Thursday 7 March marked the 21st World Book Day; a moment to celebrate reading in all its thought-provoking glory. Although the UK event generally focuses on encouraging young people to read, the day itself was originally designed to pay tribute to authors and publishing, while encouraging everyone, old and young, to pick up a book. With this in mind, we’ve pulled together a list of our favourite innovation reads. Have a browse of our list and let us know your favourites - or the ones we've missed - in the comments below.

1. Think Small: The Surprisingly Simple Ways to Reach Big Goals

By Owain Service,‎ Dr Rory Gallagher, April 2017 (Michael O'Mara Books)

‘Think Small’ is an accessible toolkit that helps people make small changes that stick. The Behavioural Insights Team [a social purpose company part-owned by Nesta] are recognised around the world for helping governments innovate by trialing different nudges to prompt citizens into new ways of acting or spending - like paying tax bills on time, or taking more exercise. This book offers a summary of their most famous trials and results, to help the reader get to grips with how to apply this innovation method to their own life goals - framed as a self help book. Easy to pick up and read a section at a time, but it does make you feel slightly guilty if you don't get on and nudge yourself towards life improvement! Vicki Sellick, Executive Director of Programmes

2. The Innovation Blind Spot: Why We Back the Wrong Ideas―and What to Do About It

By Ross Baird, September 2017 (BenBella Books)

Current innovation processes and investment are structured from the top down, not where those who are best placed to create sustainable innovation and to drive successful change are. Founder of Village Capital, Ross Baird, argues that we have several blind spots when it comes to innovation: how we pick which ideas to support, how and where we find innovation, and why we invest in ideas. He argues that current practice is worsening deep divides and missing out on the best ideas, entrepreneurs and innovations. ‘The Innovation Blind Spot’ is a must read for anyone who is committed to the democratisation of funding and innovation. Kate Sutton, Inclusive Economy Lead, Innovation Programmes

3. WTF?: What's the Future and Why It's Up to Us

By Tim O'Reilly, October 2017 (Random House)

Many people feel uneasy about the direction technology is taking, from new digital business models that leave workers more vulnerable, to the many and varied proposed applications of AI. In ‘WTF?: What's the Future and Why It's Up to Us’, O'Reilly highlights the big (and sometimes unexpected) questions we really should be asking about the future of tech, how we shape it, regulate it, and ensure it has the values we want for business, government and society. Eddie Copeland, Director of Government Innovation

4. When the State Meets the Street: Public Service and Moral Agency

By Professor Bernardo Zacka,September 2017 (Harvard University Press)

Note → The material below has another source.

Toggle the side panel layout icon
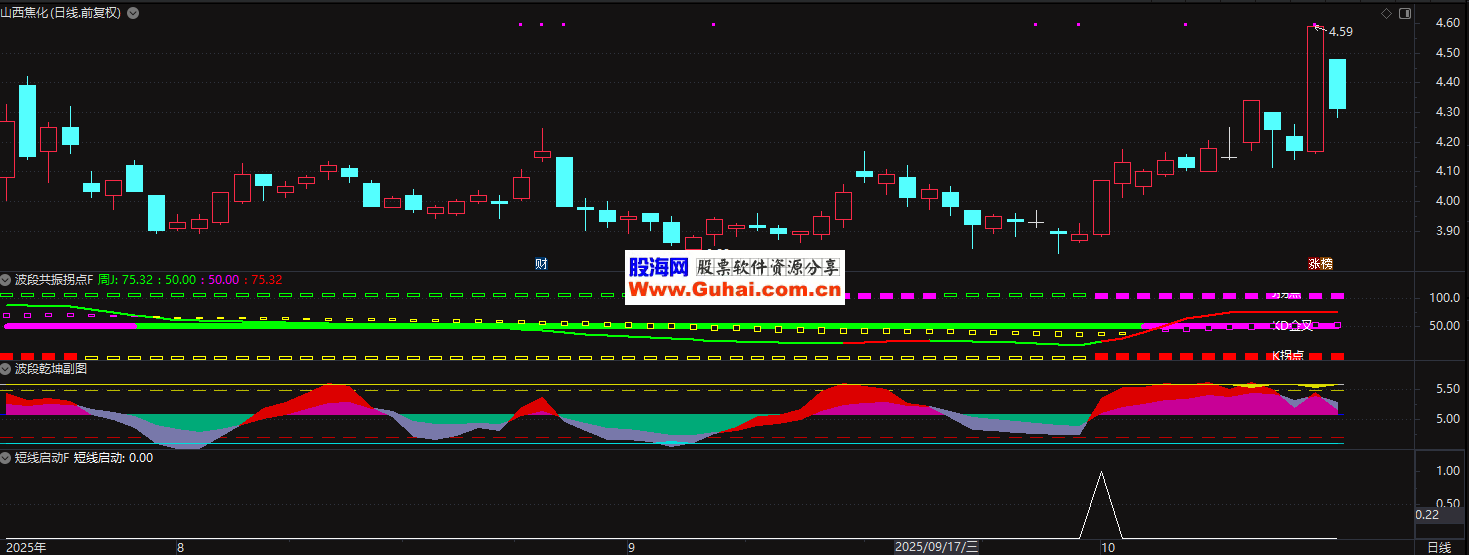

Public policy consists of rules and regulations, but its implementation depends on how street-level bureaucrats interpret them and exercise discretionary judgment. These workers are expected to act as sensible moral agents in a working environment that is notoriously challenging and that conspires against them. This is a fascinating, if occasionally dense, look into the moral complexity of decision-making at the coalface of public services. It explains the tensions that officials must constantly balance and the pathologies that arise when they get the balance wrong. This is a useful read for anyone wanting to think about how we design services for citizens, as well as the rules and policies to support effective decision-making on the front line. Brenton Caffin, Executive Director, Global Innovation Partnerships

5. The Growth Delusion: The Wealth and Well-Being of Nations

By David Pilling,January 2018 (Bloomsbury Publishing)

In ‘The Growth Delusion’, journalist David Pilling offers a compelling case for why our obsession with economic growth, and our commitment to GDP as an indicator of everything that we value, is bad for all of us. For example, GDP measures gambling but not volunteering, financial speculation but not the value of nature. In other words, it ignores most of what matters to societies. He argues that policymakers, researchers and statisticians need to start thinking seriously about developing broader measures of prosperity and wellbeing. But this won't be easy as there is little agreement about what makes people happy and prosperous. That's why one of the most important ideas in this book is that deciding how we measure wellbeing, progress and prosperity in our societies shouldn't be left to the professionals. Instead, governments should attempt to start a public debate about what they should measure. This conversation will be messy and difficult, but it is a necessary step in, breaking free from the cult of economic growth. This advice is also relevant to policymakers who are starting to think about the goals of innovation policy. They would benefit from a much better understanding of what those outside of professional circles think innovation policy should aim to achieve. Tom Saunders, Principal Researcher, Inclusive Innovation

6. Capitalism Without Capital: The Rise of the Intangible Economy

By Jonathan Haskel and‎ Stian Westlake, October 2017 (Princeton University Press)

‘Capitalism Without Capital’ draws on years of research - some of it supported and undertaken at Nesta - aiming to understand and measure the intangible economy: everything from inventions to brands, software to designs. Mainstream economics grew up in an era when most economic activity was physical - growing food or manufacturing cars and ships. As the economy has become much more immaterial, economics has struggled to keep up. The authors show the key facts - including that intangible investment is now greater than tangible investment in the UK and US, and that the majority of the most valuable firms in the world today - like Apple or Google - are based much more on intangible than tangible assets. They also look at the implications for policy and for some of the bigger trends in the world, like widening inequality. Geoff Mulgan, Chief Executive

7. Doughnut Economics: Seven Ways to Think Like a 21st-Century Economist

By Kate Raworth, April 2017 (Random House)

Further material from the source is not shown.